Per iniziare, due premesse. La prima: conoscendo fin troppo bene i miei polli, tra poco alle categorie di renziano della prima, seconda, ennesima ora, si aggiungerà quella dei renziani pentiti, e, peggio, persino di quelli che diranno di non esserlo mai stati; renziani fraintesi, si potrebbe dire. Da parte mia, mi continuo invece a ritrovare comodamente nella definizione di ultrarenziano, attribuitami proprio da Formiche.net (sia pure “saggio”, come scrive di me talvolta un altro commentatore).

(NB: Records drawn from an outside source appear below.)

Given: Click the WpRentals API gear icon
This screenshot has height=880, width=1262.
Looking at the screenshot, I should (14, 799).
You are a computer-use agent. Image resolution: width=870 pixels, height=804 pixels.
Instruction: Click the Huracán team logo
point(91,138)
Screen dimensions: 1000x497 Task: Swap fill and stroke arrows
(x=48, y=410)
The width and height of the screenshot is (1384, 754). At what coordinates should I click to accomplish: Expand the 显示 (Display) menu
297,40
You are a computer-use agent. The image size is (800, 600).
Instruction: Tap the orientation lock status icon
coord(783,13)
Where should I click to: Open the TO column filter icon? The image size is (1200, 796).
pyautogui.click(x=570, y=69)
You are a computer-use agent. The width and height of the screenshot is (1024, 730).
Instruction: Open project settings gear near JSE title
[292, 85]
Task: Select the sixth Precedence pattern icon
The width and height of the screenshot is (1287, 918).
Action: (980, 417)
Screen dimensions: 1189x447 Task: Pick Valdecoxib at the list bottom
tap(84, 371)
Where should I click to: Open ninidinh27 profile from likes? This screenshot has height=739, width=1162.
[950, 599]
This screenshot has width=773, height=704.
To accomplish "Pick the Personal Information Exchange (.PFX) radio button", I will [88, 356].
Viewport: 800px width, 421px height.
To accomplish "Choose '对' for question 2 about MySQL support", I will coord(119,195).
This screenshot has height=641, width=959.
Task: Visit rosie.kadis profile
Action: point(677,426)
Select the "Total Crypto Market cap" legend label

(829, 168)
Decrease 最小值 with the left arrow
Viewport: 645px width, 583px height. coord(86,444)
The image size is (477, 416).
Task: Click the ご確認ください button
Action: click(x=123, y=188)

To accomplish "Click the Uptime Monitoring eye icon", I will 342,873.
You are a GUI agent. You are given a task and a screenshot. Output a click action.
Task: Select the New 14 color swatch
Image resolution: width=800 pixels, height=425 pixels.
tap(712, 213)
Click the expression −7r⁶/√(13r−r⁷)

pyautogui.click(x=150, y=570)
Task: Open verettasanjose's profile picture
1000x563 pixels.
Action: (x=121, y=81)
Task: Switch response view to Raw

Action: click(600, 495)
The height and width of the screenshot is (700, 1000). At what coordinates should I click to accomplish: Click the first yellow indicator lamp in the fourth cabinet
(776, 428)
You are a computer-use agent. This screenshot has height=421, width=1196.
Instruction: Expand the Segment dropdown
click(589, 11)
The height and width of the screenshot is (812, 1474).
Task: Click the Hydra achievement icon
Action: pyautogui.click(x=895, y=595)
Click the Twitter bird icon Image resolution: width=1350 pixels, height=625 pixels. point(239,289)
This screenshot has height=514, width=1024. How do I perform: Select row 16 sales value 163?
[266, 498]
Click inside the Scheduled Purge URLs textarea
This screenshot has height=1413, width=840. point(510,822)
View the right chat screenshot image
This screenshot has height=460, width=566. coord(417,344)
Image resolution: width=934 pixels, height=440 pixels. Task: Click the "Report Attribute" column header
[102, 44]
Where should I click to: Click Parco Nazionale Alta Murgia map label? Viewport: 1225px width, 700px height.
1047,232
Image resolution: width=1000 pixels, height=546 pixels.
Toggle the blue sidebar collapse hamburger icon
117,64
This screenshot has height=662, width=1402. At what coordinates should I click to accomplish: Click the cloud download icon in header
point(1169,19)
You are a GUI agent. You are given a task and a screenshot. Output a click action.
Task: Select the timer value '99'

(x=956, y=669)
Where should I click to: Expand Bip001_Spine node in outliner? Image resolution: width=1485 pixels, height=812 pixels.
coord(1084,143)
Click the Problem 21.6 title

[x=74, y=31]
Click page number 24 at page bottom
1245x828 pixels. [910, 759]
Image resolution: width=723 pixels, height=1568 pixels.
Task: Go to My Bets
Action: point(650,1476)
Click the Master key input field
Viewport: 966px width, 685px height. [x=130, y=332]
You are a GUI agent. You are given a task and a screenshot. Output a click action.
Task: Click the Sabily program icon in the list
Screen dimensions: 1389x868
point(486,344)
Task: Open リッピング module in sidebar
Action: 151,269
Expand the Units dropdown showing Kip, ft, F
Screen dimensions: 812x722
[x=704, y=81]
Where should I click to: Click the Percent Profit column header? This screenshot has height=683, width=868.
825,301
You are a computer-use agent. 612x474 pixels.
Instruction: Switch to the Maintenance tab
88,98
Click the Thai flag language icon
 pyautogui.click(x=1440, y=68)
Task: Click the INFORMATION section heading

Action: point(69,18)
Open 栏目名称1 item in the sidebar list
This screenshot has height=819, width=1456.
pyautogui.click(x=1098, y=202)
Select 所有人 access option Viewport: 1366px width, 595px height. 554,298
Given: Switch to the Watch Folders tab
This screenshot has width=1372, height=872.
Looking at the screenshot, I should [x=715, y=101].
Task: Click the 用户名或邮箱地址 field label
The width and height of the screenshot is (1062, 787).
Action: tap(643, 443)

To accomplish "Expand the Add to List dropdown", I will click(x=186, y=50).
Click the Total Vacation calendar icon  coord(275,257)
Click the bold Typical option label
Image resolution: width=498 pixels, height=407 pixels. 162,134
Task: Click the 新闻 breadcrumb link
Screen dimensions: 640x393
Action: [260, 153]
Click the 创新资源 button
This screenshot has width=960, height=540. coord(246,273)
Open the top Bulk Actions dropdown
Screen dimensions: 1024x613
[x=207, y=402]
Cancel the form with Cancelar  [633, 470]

La seconda: interpretare dati elettorali in modo oggettivo, e non strumentale, è sempre esercizio complicato; nel caso di elezioni amministrative lo è ancora di più, per il peso che le dinamiche locali hanno nel determinare il risultato: sarebbe facile qui addurre l’esempio di Roma, ma preferisco parlare di Napoli, città dei miei studi universitari, dove già cinque anni fa – quando Renzi faceva il Sindaco a Firenze – non andammo neppure al ballottaggio, sicché mi pare complicato addossargli oggi responsabilità per il deludente, e prevedibile, esito.
Tanto premesso, che si sia trattato di una sconfitta per il PD, e che il Movimento cinquestelle abbia prevalso nei ballottaggi, riportando una “vittoria netta ed indiscutibile”, lo ha detto, con onestà intellettuale e lucidità lo stesso Premier; cosí come ha detto che i grillini “hanno interpretato meglio l’ansia di cambiamento”.
Ed é da qui, indubitabilmente, che bisogna partire.
Per questo mi appaiono stucchevoli le polemiche, tutte politicistiche, della sinistra dem: qualcuno crede davvero che il problema di questo turno di votazioni sia stato il doppio ruolo di Presidente del Consiglio e Segretario, elemento costitutivo, come si sa, del PD? O che sia stato il peso della segreteria che, tra l’altro, lo stesso Matteo ha già annunciato di voler cambiare, nel corso dell’ultima Direzione Nazionale? Piuttosto, si potrebbe ribaltare il ragionamento, e sostenere che uno degli handicap é stato certamente la continua, costante, estenuante, autolesionista litigiosità interna: una delle persone da cui ho imparato a fare politica diceva, con suggestiva immagine, che è stolto per un passeggero dare continui schiaffi al conducente del pullman (leggasi segretario del partito).
Per converso, nessuno potrebbe negare che, come in ogni midterm election, un ruolo non secondario lo abbia avuto la condizione economica generale del Paese: i cittadini soffrono, nonostante i buoni risultati che si iniziano ad avere, attestati dagli indicatori macroeconomici, ma ancora non evidenti nella vita quotidiana delle famiglie. Conseguentemente, come avviene in ogni elezione democratica, di tale situazione fa le spese chi governa. Matematico, non ovviamente autoassolutorio.
A mio parere, però, si potrà e si dovrà discutere all’infinito su alleanze, vocazione maggioritaria, Italicum, ma il cuore del problema rimane nelle parole di Matteo: “Hanno interpretato meglio l’ansia di cambiamento”. Perché una cosa è certa: non c’è stato Governo, in Italia, che abbia prodotto tante novità sostanziali in poco tempo. Abbiamo fatto riforme importantissime, Jobs act – che ha dato frutti positivi, e contestato, anche nel PD, solo per pregiudizi ideologici – RAI, pubblica amministrazione, unioni civili, reati ambientali, omicidio stradale, legge sul dopo di noi, e potrei continuare a lungo, e, soprattutto, abbiamo finalmente approvato la riforma delle riforme, quella della Costituzione, riuscendo laddove tutti hanno fallito.
Avremmo dunque tutte le carte in regola per dire di essere noi, il PD, questo Governo, e dunque Matteo Renzi, il Cambiamento: eppure non siamo ancora riusciti a farcelo riconoscere. E poiché, come è stato detto, è importante avere ragione, ma lo è altrettanto trovare chi te la dia, io partirei, per capire cosa fare, esattamente da questo interrogativo: perché molti italiani non hanno percepito che stiamo innovando fortemente il Paese? Perché, mentre noi lo cambiamo con i fatti, hanno più appeal elettorale quelli che promettono di farlo a parole? Ecco: discutiamo di questo, se siamo davvero interessati al bene non solo del conducente, e neppure solo dei passeggeri, ma dell’intero pullman.